Evaluating the effectiveness of institutions is a hard mission, and it causes numerous theoretical and methodological difficulties. This is especially true for evaluating the effectiveness of quasi-judicial institutions such as the United Nations Human Rights Committee (‘HRC’), as my 2019 EJIL article attempted to do. Therefore, first I would like to thank Andreas J. Ullmann and Andreas von Staden for providing me food for thought in their reply to my article (published in the latest issue of EJIL) and opening an important discussion regarding how to think about evaluating effectiveness of non-judicial institutions. Given the space limitation, I will not be able to answer each and every point Ullmann and von Staden raised. Therefore, I focus my rejoinder on three main subjects: the possibility of bias in the dataset, issues regarding the construction of the dataset, and issues regarding levels of analysis. I am very interested in additional comments and discussion, and welcome emails on the subject.

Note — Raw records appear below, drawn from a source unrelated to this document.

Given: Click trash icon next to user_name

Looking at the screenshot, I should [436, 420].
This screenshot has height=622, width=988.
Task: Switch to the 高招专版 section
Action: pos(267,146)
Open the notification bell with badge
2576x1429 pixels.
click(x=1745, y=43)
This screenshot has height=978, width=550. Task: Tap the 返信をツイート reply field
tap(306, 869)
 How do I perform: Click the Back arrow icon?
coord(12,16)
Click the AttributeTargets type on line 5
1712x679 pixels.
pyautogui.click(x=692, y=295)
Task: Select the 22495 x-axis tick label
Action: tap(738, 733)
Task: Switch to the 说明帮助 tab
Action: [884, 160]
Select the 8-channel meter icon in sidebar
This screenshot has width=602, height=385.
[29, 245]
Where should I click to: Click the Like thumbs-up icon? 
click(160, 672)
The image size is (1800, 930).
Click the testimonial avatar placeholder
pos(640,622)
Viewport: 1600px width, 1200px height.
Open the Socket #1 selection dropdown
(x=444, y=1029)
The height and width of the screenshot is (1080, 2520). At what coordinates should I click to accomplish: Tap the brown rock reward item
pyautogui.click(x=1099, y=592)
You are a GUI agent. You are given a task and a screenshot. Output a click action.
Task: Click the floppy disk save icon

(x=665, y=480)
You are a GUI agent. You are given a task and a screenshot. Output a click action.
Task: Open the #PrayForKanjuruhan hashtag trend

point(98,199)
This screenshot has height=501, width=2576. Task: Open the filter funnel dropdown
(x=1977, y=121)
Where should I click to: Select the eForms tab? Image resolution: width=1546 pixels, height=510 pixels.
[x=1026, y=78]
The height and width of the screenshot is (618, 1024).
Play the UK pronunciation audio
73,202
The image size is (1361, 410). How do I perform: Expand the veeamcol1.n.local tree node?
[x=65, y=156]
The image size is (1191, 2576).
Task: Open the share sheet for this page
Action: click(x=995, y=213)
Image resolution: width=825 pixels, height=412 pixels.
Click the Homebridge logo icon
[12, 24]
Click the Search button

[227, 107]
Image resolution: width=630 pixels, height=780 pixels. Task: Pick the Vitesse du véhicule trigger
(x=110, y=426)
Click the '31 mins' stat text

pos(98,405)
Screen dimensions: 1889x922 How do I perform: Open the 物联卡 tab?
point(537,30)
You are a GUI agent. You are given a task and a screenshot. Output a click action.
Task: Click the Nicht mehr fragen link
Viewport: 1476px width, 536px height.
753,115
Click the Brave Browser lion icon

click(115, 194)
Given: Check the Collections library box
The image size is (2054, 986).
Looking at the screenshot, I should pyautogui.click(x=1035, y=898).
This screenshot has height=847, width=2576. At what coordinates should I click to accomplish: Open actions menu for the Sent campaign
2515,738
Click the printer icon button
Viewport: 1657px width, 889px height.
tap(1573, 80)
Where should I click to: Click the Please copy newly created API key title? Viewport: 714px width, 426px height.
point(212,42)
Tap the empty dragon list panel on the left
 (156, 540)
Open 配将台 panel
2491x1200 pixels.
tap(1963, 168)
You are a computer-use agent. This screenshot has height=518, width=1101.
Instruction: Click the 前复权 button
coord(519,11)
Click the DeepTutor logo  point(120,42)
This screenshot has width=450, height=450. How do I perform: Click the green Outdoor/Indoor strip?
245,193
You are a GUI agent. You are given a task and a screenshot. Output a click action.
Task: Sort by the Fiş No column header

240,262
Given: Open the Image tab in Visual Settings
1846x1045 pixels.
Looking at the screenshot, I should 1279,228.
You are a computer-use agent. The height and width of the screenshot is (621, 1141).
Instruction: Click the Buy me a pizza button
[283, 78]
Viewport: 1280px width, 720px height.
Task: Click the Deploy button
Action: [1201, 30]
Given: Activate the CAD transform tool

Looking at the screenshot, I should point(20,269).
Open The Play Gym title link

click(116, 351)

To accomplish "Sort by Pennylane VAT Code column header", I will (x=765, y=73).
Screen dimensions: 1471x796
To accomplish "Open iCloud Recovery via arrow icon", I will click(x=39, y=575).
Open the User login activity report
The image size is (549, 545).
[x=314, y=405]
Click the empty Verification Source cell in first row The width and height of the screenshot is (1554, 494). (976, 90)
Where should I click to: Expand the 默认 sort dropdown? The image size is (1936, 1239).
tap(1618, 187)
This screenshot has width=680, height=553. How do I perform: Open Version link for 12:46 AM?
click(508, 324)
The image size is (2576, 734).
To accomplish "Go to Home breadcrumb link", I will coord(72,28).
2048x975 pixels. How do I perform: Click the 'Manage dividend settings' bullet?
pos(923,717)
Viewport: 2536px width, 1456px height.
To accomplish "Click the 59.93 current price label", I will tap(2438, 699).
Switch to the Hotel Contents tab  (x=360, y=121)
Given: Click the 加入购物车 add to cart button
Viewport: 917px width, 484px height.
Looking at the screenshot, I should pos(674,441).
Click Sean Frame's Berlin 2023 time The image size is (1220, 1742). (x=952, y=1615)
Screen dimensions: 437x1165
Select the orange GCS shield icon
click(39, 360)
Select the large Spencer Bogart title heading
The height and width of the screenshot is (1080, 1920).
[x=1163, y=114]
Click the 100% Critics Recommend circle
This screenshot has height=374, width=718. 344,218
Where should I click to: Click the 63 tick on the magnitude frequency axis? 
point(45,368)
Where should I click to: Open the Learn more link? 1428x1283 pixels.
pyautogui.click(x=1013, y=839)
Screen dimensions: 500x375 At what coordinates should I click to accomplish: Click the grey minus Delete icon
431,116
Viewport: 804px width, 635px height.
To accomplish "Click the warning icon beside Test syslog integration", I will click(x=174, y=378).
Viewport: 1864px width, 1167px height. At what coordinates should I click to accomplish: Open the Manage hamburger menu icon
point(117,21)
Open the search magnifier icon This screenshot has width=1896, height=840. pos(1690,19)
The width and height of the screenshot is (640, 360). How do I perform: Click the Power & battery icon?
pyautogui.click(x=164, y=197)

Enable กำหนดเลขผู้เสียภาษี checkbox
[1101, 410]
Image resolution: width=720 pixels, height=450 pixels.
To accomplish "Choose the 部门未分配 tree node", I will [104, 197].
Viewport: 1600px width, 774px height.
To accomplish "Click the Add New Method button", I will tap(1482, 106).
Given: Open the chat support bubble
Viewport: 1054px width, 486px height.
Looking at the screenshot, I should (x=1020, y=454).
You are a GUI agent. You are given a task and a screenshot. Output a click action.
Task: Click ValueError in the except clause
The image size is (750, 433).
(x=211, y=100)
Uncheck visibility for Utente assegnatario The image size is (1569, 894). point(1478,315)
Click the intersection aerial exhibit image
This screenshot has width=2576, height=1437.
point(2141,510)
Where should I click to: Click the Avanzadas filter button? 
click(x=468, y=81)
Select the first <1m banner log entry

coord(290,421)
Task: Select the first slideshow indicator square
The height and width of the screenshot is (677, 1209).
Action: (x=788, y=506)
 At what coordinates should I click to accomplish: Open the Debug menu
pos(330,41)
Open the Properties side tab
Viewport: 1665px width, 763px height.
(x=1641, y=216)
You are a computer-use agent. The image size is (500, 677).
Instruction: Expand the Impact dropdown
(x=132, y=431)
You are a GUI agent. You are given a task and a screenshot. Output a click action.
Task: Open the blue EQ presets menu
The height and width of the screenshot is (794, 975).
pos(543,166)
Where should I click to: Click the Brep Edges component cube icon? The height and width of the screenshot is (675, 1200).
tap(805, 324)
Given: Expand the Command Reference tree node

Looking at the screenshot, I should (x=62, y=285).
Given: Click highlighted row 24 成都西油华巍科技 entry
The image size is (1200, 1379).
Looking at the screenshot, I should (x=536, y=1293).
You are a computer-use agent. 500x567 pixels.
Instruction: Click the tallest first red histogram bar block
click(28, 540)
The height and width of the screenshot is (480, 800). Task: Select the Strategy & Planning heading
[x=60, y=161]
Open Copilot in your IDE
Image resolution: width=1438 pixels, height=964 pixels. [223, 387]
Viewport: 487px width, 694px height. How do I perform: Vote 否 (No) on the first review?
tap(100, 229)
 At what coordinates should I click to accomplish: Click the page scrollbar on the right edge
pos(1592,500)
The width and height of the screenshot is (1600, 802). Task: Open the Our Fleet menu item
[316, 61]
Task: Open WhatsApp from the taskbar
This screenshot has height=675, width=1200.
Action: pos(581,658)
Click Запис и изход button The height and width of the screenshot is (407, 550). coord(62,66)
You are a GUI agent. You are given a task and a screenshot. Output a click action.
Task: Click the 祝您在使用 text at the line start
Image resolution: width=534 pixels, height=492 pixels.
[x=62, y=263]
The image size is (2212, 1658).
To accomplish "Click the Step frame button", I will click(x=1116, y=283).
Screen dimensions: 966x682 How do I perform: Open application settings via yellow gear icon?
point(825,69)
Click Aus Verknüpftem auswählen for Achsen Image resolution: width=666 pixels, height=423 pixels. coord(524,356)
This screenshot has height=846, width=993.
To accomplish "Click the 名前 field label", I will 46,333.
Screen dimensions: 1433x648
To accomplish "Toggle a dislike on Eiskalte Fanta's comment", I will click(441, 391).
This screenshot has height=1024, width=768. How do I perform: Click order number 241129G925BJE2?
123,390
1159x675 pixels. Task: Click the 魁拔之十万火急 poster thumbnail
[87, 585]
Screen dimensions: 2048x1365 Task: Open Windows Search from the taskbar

The first, and perhaps most significant, issue raised by the Ullmann and von Staden is that the dataset used for the study could have been biased. This is mainly because not all states answer the requests for follow-up information. Therefore, constructing a dataset that includes only data regarding communications for which the states responded to the request for follow-up information might be problematic, when one’s mission is to assess the general implementation of the views of the HRC in individual communications.
As I mentioned in the article, this was indeed a concern, and I addressed this issue by comparing the states in the dataset that I used for the article, with a previous dataset that I had (which included all communications filed against states during a somewhat equivalent period of time). I tested whether the states in the two dataset might differ regarding human rights score and polity score (using a t-test, given that the number of observations was larger than 30). I performed the t-test at the level of the communications. The analysis showed that there was no statistically significant difference between the two datasets, and thus the dataset used for the article was not necessarily biased. I agree that there might be other relevant characteristics in which the states may differ, besides human rights score and polity score for which I tested. However, since it is impossible to test each and every possible difference between states, the researcher has to make certain methodological choices. I decided to test for human rights and polity score because I assumed that there was a high probability that these two characteristics may influence the decision to file a report. I was also more comfortable with using those two specific variables, since they are very highly correlated with the other variables that I used (r>0.7 in most cases, including variables such as GDP or government effectiveness). Therefore, even if there was a certain bias regarding those variables, it is probably not a very significant one.
It is also important to note in this regard, that (with a few exceptions) in recent years communications are usually filed against states that are more human rights abiding (see Shikhelman, ‘Access to Justice in the United Nations Human Rights Committee’ (2018), 39 Michigan Journal of International Law 453). This problematic situation by itself can explain why we might not see a significant difference between the states against which communications are filed, and the states eventually replying to the follow-up requests.
To further support their concern regarding a possible bias, Ullman and Von Staden compare the number of communications filed against states in my dataset, with the number of communications included in the dataset which they constructed. Ullman and Von Staden argue that in there is a considerable mismatch between the frequency in which sates appear in their datasets and in my dataset. For instance, whereas in their dataset, two of the states against which most communications have been filed were Republic of Korea and Jamaica, these states do not appear in my dataset at all.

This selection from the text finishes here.